The sleeves are the biggest issue, not just for the reasons above, but also because of the shaping at the hem, and this is something to be aware of. Normally when the sleeve reaches the hem, the pattern will go wider, to mimic the shape of the sleeve so that you can create a turn up. This pattern doesn’t do this, and instead keeps getting narrower. I did clock this while cutting out, but it was already too late to make any changes, and I just kept going. It means I have had to put in a wee pleat to take up some excess, and when I come to make my dress I will definitely be thinking very carefully about the sleeve shape and application.

Overall, however, I think this is really pretty. I love it with jeans, it’s nice and relaxed with my morella trousers, I like it with a jersey top underneath for warmth, and I think it will become a handy top. Now… onto the dress!

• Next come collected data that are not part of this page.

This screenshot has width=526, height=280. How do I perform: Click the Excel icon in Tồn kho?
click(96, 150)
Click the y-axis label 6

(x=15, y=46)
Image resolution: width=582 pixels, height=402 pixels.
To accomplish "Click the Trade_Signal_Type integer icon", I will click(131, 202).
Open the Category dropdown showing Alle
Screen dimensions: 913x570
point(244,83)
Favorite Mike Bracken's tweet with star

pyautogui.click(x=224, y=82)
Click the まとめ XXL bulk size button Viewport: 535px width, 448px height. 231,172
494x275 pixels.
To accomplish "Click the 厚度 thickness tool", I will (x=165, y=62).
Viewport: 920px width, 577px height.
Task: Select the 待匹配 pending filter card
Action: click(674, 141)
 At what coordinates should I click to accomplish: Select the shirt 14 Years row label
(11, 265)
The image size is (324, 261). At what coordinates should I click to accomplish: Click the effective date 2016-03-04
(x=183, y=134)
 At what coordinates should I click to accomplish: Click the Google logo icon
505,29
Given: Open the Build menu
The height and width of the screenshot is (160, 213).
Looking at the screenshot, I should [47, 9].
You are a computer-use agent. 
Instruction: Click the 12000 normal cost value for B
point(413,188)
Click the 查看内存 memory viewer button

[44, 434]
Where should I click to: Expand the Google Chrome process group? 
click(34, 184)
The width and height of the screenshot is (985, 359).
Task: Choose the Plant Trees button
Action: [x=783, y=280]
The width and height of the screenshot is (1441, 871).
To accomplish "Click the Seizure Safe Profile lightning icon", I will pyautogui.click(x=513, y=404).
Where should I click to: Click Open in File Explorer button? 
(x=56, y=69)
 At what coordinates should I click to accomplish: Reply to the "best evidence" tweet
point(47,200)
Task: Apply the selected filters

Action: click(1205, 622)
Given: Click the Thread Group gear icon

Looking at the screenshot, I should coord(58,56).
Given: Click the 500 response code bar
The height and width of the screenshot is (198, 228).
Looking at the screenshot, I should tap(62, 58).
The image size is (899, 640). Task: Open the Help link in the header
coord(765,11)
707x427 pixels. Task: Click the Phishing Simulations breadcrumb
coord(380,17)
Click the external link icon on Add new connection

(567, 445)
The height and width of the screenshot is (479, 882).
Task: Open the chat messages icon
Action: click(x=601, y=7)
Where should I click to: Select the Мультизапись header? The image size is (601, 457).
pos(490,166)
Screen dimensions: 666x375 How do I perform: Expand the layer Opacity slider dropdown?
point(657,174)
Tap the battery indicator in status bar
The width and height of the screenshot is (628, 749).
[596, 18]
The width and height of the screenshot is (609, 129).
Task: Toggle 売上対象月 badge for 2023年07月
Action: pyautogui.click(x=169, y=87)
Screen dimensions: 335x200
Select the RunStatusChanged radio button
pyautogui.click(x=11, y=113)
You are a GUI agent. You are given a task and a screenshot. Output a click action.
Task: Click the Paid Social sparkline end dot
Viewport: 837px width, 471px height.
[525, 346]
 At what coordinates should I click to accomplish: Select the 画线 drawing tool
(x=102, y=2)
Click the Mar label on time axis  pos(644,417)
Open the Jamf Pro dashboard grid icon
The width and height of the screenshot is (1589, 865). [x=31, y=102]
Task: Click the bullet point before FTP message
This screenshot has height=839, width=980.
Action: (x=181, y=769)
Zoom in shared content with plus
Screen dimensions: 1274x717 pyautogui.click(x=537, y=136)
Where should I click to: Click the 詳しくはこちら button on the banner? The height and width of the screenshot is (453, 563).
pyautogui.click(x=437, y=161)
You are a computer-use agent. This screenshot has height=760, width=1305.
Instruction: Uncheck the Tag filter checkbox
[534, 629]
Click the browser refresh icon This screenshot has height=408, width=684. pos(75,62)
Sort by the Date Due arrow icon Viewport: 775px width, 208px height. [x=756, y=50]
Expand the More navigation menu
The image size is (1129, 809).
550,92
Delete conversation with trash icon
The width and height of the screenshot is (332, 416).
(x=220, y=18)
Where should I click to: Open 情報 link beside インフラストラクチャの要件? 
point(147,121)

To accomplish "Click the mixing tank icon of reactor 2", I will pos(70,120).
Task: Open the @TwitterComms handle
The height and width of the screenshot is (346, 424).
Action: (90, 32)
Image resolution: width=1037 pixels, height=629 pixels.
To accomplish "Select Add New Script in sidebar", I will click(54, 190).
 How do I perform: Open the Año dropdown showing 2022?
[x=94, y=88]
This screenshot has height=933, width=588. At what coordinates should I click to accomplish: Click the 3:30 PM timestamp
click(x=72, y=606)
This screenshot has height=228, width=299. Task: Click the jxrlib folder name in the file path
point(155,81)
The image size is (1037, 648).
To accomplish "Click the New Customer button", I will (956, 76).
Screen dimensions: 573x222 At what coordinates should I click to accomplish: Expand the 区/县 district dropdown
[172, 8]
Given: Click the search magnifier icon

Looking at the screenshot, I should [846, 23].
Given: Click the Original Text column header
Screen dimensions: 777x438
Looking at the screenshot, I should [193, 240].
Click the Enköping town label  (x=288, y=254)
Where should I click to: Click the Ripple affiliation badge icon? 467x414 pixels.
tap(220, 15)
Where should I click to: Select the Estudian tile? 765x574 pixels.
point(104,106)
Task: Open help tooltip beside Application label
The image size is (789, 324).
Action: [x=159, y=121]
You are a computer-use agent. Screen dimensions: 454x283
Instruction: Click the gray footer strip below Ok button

Showing the excess underneath the arm. This seriously hinders movement, as shown in the next photo.
When I lift my arms, the whole top rises up, and I can feel the tightness across the back from the armsyce being too low.

Now… questions for you! What adjustments would you make? How would you make sure the dress was going to be perfect (I don’t have time for a second toile)? I am interested so please do leave a comment and let me know!

4 Comments Add yours

  1. newmanjean14 says:

    Love this top. Looking forward to seeing the dress version. How long will it be?


    1. Thank you! I am hoping I have enough fabric to make it slightly longer than knee length, but shorter than midi length!